_EXTRACTED INFORMATION_:
++++

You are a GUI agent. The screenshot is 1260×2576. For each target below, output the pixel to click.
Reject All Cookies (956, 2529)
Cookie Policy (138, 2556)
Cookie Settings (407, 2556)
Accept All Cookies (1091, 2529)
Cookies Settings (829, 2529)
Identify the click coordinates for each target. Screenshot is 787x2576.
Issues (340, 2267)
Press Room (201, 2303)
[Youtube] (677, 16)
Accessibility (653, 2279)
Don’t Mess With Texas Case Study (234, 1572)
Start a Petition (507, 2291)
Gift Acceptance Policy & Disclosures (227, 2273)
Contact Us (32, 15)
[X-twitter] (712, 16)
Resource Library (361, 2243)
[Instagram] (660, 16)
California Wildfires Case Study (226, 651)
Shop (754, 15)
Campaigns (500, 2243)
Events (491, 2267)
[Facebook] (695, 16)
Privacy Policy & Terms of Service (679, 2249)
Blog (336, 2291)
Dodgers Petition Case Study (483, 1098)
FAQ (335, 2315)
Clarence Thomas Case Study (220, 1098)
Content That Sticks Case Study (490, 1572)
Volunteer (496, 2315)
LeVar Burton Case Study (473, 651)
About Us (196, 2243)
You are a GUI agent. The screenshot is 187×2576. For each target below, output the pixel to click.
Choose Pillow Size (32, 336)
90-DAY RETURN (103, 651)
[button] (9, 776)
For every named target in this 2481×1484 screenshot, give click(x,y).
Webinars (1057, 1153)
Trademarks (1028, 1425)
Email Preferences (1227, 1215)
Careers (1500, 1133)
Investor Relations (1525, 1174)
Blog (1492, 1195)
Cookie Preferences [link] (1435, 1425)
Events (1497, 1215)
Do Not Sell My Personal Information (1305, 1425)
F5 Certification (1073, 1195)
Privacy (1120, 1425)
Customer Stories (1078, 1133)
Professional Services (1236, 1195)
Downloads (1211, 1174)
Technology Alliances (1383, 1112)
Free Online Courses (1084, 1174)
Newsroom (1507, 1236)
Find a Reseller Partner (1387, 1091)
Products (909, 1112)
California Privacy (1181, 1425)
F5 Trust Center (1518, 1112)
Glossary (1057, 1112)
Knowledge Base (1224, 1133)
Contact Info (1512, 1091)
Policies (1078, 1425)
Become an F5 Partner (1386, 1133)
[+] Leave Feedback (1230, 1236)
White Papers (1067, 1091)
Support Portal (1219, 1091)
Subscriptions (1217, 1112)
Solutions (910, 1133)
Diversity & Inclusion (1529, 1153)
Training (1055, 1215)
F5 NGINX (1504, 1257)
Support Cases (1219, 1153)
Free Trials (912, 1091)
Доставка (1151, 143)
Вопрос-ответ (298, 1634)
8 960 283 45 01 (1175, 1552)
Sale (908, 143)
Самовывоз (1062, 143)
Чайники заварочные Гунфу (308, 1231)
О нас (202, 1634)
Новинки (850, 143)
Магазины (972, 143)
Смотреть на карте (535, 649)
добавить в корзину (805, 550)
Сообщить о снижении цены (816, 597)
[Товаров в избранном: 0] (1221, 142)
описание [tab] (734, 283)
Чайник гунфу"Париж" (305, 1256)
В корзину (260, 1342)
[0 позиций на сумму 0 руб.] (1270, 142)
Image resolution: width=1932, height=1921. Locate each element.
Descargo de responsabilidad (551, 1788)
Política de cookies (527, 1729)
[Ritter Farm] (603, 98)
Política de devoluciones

++++

_TRY IT_:
Would you restate all of the material, word for word?

_EXPECTED OUTPUT_:
You are a GUI agent. The screenshot is 1260×2576. For each target below, output the pixel to click.
Reject All Cookies (956, 2529)
Cookie Policy (138, 2556)
Cookie Settings (407, 2556)
Accept All Cookies (1091, 2529)
Cookies Settings (829, 2529)
Identify the click coordinates for each target. Screenshot is 787x2576.
Issues (340, 2267)
Press Room (201, 2303)
[Youtube] (677, 16)
Accessibility (653, 2279)
Don’t Mess With Texas Case Study (234, 1572)
Start a Petition (507, 2291)
Gift Acceptance Policy & Disclosures (227, 2273)
Contact Us (32, 15)
[X-twitter] (712, 16)
Resource Library (361, 2243)
[Instagram] (660, 16)
California Wildfires Case Study (226, 651)
Shop (754, 15)
Campaigns (500, 2243)
Events (491, 2267)
[Facebook] (695, 16)
Privacy Policy & Terms of Service (679, 2249)
Blog (336, 2291)
Dodgers Petition Case Study (483, 1098)
FAQ (335, 2315)
Clarence Thomas Case Study (220, 1098)
Content That Sticks Case Study (490, 1572)
Volunteer (496, 2315)
LeVar Burton Case Study (473, 651)
About Us (196, 2243)
You are a GUI agent. The screenshot is 187×2576. For each target below, output the pixel to click.
Choose Pillow Size (32, 336)
90-DAY RETURN (103, 651)
[button] (9, 776)
For every named target in this 2481×1484 screenshot, give click(x,y).
Webinars (1057, 1153)
Trademarks (1028, 1425)
Email Preferences (1227, 1215)
Careers (1500, 1133)
Investor Relations (1525, 1174)
Blog (1492, 1195)
Cookie Preferences [link] (1435, 1425)
Events (1497, 1215)
Do Not Sell My Personal Information (1305, 1425)
F5 Certification (1073, 1195)
Privacy (1120, 1425)
Customer Stories (1078, 1133)
Professional Services (1236, 1195)
Downloads (1211, 1174)
Technology Alliances (1383, 1112)
Free Online Courses (1084, 1174)
Newsroom (1507, 1236)
Find a Reseller Partner (1387, 1091)
Products (909, 1112)
California Privacy (1181, 1425)
F5 Trust Center (1518, 1112)
Glossary (1057, 1112)
Knowledge Base (1224, 1133)
Contact Info (1512, 1091)
Policies (1078, 1425)
Become an F5 Partner (1386, 1133)
[+] Leave Feedback (1230, 1236)
White Papers (1067, 1091)
Support Portal (1219, 1091)
Subscriptions (1217, 1112)
Solutions (910, 1133)
Diversity & Inclusion (1529, 1153)
Training (1055, 1215)
F5 NGINX (1504, 1257)
Support Cases (1219, 1153)
Free Trials (912, 1091)
Доставка (1151, 143)
Вопрос-ответ (298, 1634)
8 960 283 45 01 (1175, 1552)
Sale (908, 143)
Самовывоз (1062, 143)
Чайники заварочные Гунфу (308, 1231)
О нас (202, 1634)
Новинки (850, 143)
Магазины (972, 143)
Смотреть на карте (535, 649)
добавить в корзину (805, 550)
Сообщить о снижении цены (816, 597)
[Товаров в избранном: 0] (1221, 142)
описание [tab] (734, 283)
Чайник гунфу"Париж" (305, 1256)
В корзину (260, 1342)
[0 позиций на сумму 0 руб.] (1270, 142)
Image resolution: width=1932, height=1921. Locate each element.
Descargo de responsabilidad (551, 1788)
Política de cookies (527, 1729)
[Ritter Farm] (603, 98)
Política de devoluciones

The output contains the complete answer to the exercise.